►

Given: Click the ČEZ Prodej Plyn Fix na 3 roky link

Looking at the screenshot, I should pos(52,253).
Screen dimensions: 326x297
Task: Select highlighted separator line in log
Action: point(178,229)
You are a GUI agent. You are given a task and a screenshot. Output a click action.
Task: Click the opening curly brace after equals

◄
►

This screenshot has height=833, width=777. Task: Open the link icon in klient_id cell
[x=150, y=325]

◄

Working from the material above, restate word for word the lines between the line with "You are a GUI" and the line with "Task: Click the", both included, and only those.

__Solution for this exercise__.
You are a GUI agent. You are given a task and a screenshot. Output a click action.
Task: Click the opening curly brace after equals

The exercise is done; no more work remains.